独白 愉快な“病人”たち

元サッカー選手・元Jリーグ専務理事 木之本興三さん (65) バージャー病 ㊦

(C)日刊ゲンダイ

 人工透析を受けるようになって40年。透析は年間医療費が600万円くらいかかりますからね、40年といやぁ、2億4000万円。僕は国宝級の体なんですよ。なんて冗談で言っちゃうくらい、医療費に世話になっていますね。

 その透析ですが、26歳から始めて5年目で2つの朗報がありました。

 ひとつは、これまで血中の老廃物を濾す透析膜は手巻きのコイル式だったのが、コンピューター制御のグラスファイバー式に変わったこと。それまでは人の手でやっていたので、水を抜かれすぎて血圧がゼロになり、意識を失うことがしょっちゅうあったんです。それが、安定して水や老廃物を抜いてもらえるようになった。

 もうひとつは、血液を濃くし、副作用がほとんどない造血剤が開発されたこと。10%を切っていたヘマトクリット値(一定量の血液中に含まれる赤血球の割合。正常値は男性で40~52%)が、30%くらいまで上がりました。

 これら2つの朗報によって、本当の意味での社会復帰が可能になったんです。

 サッカーをする側から「見る側」へと変わった転機は、1976年です。グッドパスチャー症候群で腎臓摘出の手術を受けた翌年から古河電工健康保険組合に籍を置いていましたが、上から「今の古河では雇いきれない。なんとか自分で考えてやってくれないか」と言われ……。そこで、ちょうど同時期に話があった日本サッカーリーグの事務局長就任の誘いを受けることにしました。

 余談ですが、この事務局長について、古河電工の職場の部長が、当時の日本サッカー協会の総務理事に「木之本というのはああいう体だけど、優秀だから案外やれるんじゃないか」とお願いしてくれていたそうです。そのことを知ったのは、5~6年前。日本のサッカーを変えたいと行動してきましたが、自分ひとりでやってきたというのは実に浅はかな考えだった。先人たちが道をつけてくれていたんですね。

 サッカーを見る側に変わって気がついたのは、デコボコのグラウンドや客の入っていないスタジアム。これでは、日本のサッカーは強くなれないと思いました。

 事実、日本サッカーはメキシコ五輪で銅メダルを取ってから、国際試合で勝てず、ワールドカップやオリンピックに一度も出ていなかった。いい人材をサッカー業界に招き、世界と戦えるまで強くなるにはどうすればいいか? 考えた末に出た答えは、サッカーのプロ化でした。

 日本サッカー協会の幹部は、アマチュアスポーツの総本山でもある日本体育協会の幹部。なかなかプロ化は言い出せないという状況でしたが、奮闘の甲斐あり、93年にJリーグが発足。チェアマンが川淵三郎で、私は常務理事でした。

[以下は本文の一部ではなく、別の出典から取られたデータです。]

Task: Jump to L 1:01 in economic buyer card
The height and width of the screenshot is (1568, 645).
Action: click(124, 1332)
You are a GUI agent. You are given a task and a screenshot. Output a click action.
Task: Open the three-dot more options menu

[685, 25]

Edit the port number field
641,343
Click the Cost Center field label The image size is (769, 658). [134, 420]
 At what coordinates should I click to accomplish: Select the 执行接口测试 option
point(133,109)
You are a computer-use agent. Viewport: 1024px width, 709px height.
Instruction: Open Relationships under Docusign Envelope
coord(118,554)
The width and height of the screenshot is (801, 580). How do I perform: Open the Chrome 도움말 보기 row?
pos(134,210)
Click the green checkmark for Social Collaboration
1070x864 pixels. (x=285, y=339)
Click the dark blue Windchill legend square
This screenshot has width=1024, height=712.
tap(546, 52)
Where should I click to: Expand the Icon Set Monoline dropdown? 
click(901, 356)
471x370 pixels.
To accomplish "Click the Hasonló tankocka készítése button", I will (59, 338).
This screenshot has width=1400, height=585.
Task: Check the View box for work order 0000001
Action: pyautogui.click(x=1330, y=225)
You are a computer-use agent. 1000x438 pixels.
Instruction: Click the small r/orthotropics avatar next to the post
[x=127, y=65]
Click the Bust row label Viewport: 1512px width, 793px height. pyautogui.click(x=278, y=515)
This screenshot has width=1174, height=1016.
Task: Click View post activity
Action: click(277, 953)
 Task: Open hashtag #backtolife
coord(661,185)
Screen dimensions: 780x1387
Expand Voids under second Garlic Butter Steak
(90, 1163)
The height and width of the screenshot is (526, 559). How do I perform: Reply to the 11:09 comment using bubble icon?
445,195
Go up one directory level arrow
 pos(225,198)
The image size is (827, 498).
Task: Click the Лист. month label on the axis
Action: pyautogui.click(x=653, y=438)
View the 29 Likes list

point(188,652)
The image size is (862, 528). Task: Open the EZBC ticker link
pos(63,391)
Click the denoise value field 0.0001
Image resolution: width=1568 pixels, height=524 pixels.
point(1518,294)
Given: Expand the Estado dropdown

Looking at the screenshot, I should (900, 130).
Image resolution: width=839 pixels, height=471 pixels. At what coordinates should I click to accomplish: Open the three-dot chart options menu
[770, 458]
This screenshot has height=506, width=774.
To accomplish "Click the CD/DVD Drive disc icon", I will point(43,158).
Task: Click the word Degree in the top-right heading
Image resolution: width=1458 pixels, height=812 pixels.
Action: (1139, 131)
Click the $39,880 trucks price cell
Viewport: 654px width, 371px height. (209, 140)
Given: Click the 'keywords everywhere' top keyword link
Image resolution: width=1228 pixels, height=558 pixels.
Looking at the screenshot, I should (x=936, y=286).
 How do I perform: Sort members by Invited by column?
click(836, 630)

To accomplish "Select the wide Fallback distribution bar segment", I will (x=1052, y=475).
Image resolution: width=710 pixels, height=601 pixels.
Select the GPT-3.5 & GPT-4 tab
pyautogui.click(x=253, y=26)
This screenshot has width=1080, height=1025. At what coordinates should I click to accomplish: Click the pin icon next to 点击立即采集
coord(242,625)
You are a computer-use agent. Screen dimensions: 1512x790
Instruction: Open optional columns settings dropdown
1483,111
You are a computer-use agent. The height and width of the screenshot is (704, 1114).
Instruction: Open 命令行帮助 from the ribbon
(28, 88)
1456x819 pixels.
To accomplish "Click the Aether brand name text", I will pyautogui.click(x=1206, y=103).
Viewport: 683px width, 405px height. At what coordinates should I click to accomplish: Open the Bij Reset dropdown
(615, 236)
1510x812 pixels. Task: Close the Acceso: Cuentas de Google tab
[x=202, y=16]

 グッドパスチャー症候群に続き、それまで聞いたこともなかったバージャー病だと分かったのは2002年です。日韓ワールドカップで、私は日本代表団長を務めていました。仙台でのトルコ戦の後、寿司屋で軽く飲んでいたら、ちょっと前から右足の中指に出来ていた血マメが爆発!

 普通の血マメが潰れた痛みとは全く違う。熱い火箸をグーッと押し付けられたような痛みが延々と続く。右足を引きずり、千葉大の皮膚科になんとかたどり着き、診てもらったらバージャー病という診断。右足中指は切断となりました。

 右足を切断したのは07年、左足は08年です。ここまでの治療の記憶は、本当に空白なんです。痛みを取るためにモルヒネを打ち、頭は普通とは違う状態になっていました。再生医療やいろんな治療を受けましたけど……錯乱状態ですよ。

 足を切断する時、「命か足か」と医師に言われたんです。本音では「命はいらない」と言いたかった。これが情けなくてね。「足でお願いします」と言っていました。

 だけどやっぱり、生きていてよかったと思えますよ。時間というのはすごく大切。今日、明日、あさってと辛抱したことで、仕事や友達など、生きていこうと思えるものにめぐり合えた。若い人で人生に悩んで命を絶つ人がいるけど、俺に会わせてくれればいいのに、と思うね。

■バージャー病とは 四肢の末梢血管に閉塞を来す。血液が十分に供給されず、患部が壊死し、切断になる。原因不明の難病。

▽きのもと・こうぞう 1949年、千葉県生まれ。古河電気工業でサッカー選手として活躍。難病で引退後は、サッカーのプロ化、Jリーグ創設を牽引した。2002年日韓ワールドカップの際は、サッカー協会強化副本部長の立場で日本代表をサポート。元Jリーグ専務理事、元日本サッカー協会常務理事。著書に「日本サッカーに捧げた両足」。